Enzymes are extremely complex catalytic structures with immense biological and technological importance. Nevertheless, their widespread environmental implementation faces several challenges, including high production costs, low operational stability, and intricate recovery and reusability. Therefore, the de novo design of minimalistic biomolecular nanomaterials that can efficiently mimic the biocatalytic function (bionanozymes) and overcome the limitations of natural enzymes is a critical goal in biomolecular engineering. Here, we report an exceptionally simple yet highly active and robust single amino acid bionanozyme that can catalyze the rapid oxidation of environmentally toxic phenolic contaminates and serves as an ultrasensitive tool to detect biologically important neurotransmitters similar to the laccase enzyme. While inspired by the laccase catalytic site, the substantially simpler copper-coordinated bionanozyme is ∼5400 times more cost-effective, four orders more efficient, and 36 times more sensitive compared to the natural protein. Furthermore, the designed mimic is stable under extreme conditions (pH, ionic strength, temperature, storage time), markedly reusable for several cycles, and displays broad substrate specificity.

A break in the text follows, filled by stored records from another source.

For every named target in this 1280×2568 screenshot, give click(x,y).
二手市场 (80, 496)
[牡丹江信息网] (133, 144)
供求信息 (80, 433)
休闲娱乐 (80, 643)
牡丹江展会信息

These findings hold great promise in developing efficient bionanozymes for analytical chemistry, environmental protection, and biotechnology.

Suggested Citation

  • Pandeeswar Makam & Sharma S. R. K. C. Yamijala & Venkata S. Bhadram & Linda J. W. Shimon & Bryan M. Wong & Ehud Gazit, 2022. "Single amino acid bionanozyme for environmental remediation," Nature Communications, Nature, vol. 13(1), pages 1-11, December.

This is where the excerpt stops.